We still lack understanding of how to properly measure or even define what goals are in an LLM: although its training objective is just to predict the next word or token, its success requires accurately modeling the goals of the people who produced the words or tokens, effectively simulating various human goal-oriented behaviors.

As if this were not bad enough, it is now rather obvious that the first AGI will not be a pure LLM, but a hybrid scaffolded system. Today’s most capable AI’s are already hybrids, where LLMs are scaffolded with long-term memory, code compilers, databases and other tools that they can use, and where their outputs are not raw LLM outputs, but rather the result of multiple calls to LLMs and other systems. It is highly likely that this hybridization trend will continue, combining the most useful aspects of neural network-based AI with traditional symbolic AI approaches. The research on how to align or control such hybrid systems is still in an extremely primitive state, where it would be an exaggeration to claim even that it is a coherent research field. “Scaling quickly” is therefore overwhelmingly likely to lead to AGI before anyone figures out how to control or align it. It does not help that the leading AI companies devote much less resources to the latter than to the former, and that many AI safety team members have been resigning and claiming that their company did not sufficiently prioritize the alignment/control problem. Horny couples know that it is easier to make a human-level intelligence than to raise and align it, and it is also easier to make an AGI than to figure out how to align or control it.

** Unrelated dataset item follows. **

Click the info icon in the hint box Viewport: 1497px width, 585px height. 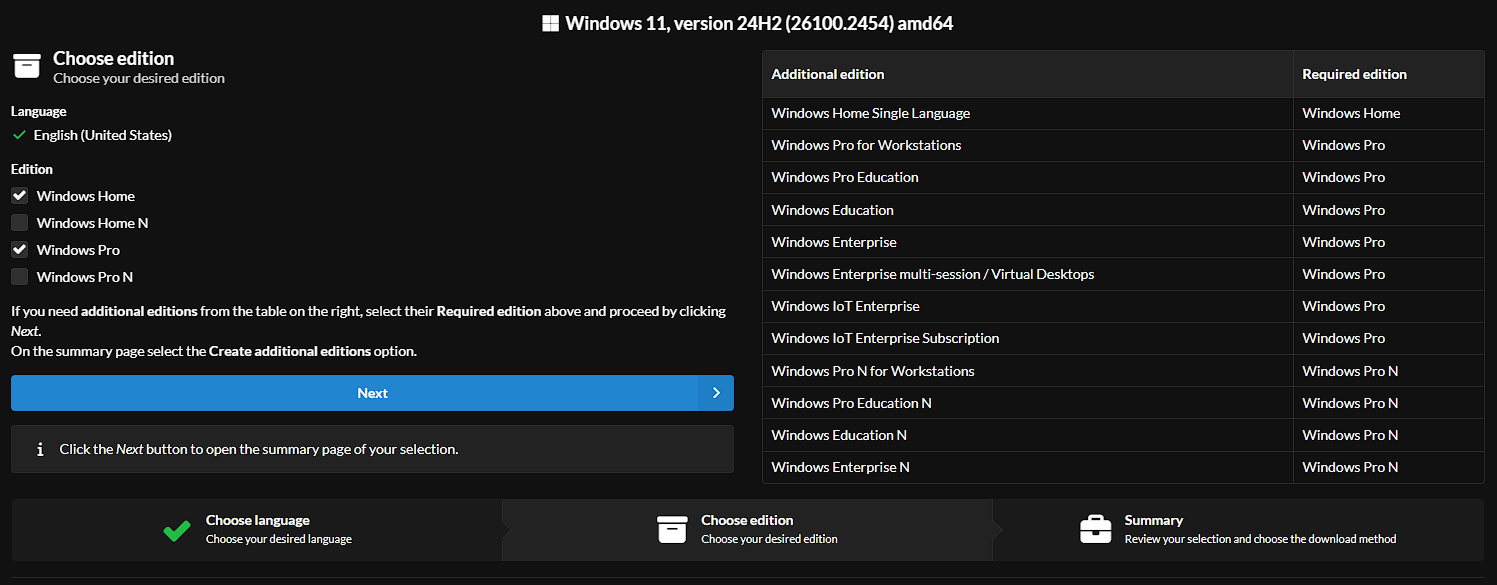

If you disagree with my assertion, I challenge you to cite or openly publish an actual plan for aligning or controlling a hybrid AGI system. If companies claim to have a plan that they do not want their competitors to see, I will argue that they are lying: if they lose the AGI race, they are clearly better off if their competitors align/control their AGI instead of Earth getting taken over by unaligned machines. 

Loss-of-control

If you dismiss the possibility that smarter-than-human bots can take over Earth, I invite you to read the work of Amodei, Aschenbrenner and others pushing the “entente” strategy: they agree with me on this, and merely disagree in predicting that they will not lose control. I also invite you to read the arguments for loss-of-control by, e.g., the three most cited AI researchers in history: Geoff Hinton, Yoshua Bengio and Ilya Sutskever. If you downweight similar claims from Sam Altman, Demis Hassabis and Dario Amodei on the grounds that they have an incentive to overhype their technology for investors, please consider that such conflicts of interest do not apply to their investors, to the aforementioned academics, or to the whistleblowers who have recently imperiled their stock options by warning about what their AGI company is doing.

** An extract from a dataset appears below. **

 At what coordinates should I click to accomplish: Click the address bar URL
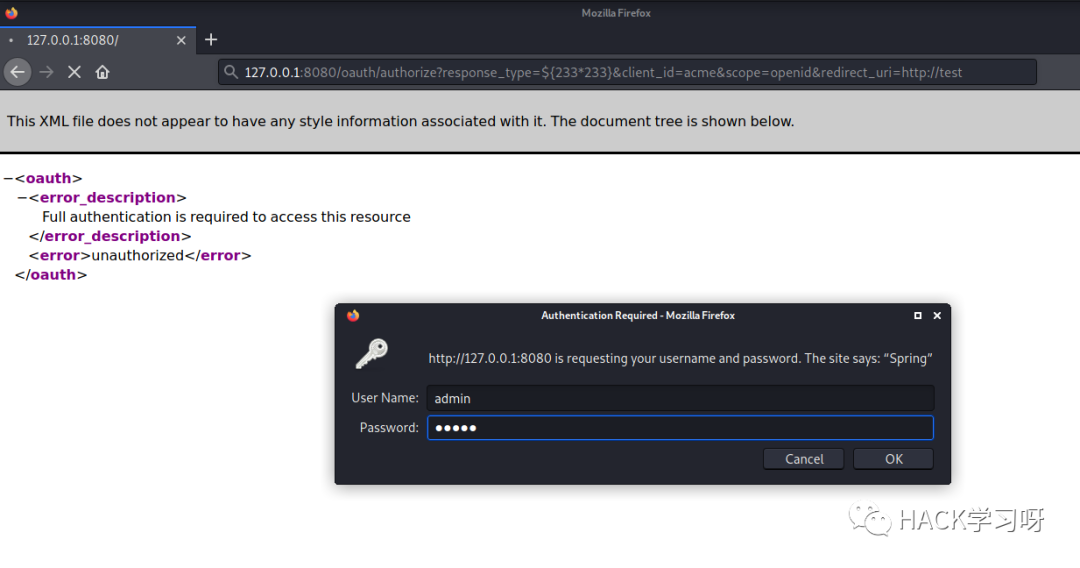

Amodei hopes in his entente manifesto that it will lead to “eternal 1991”. I have argued that it is more likely to lead to “eternal 1984” until the end, with a non-human Big Brother.

There is a small but interesting “replacement” school of thought that agrees that loss-of-control is likely, but views it is as a good thing if humanity loses control and gets fully replaced by smarter-than-human AI, seen as simply the worthy next stage of human evolution. Its prominent supporters include Richard Sutton (“Why shouldn’t those who are the smartest become powerful?”) and Guillaume (“Beff Jezos”) Verdon, who describes himself as a “post-humanist” with the e/acc movement he founded having “no particular allegiance to the biological substrate”. Investor and e/acc-supporter Marc Andreessen writes “We actually invented AI, and it turns out that it’s gloriously, inherently uncontrollable”. Although I respect them as intellectuals, I personally disagree with what I consider an anti-human agenda. I believe that all of humanity should have a say in humanity’s destiny, rather than a handful of tech bros and venture capitalists sealing its fate.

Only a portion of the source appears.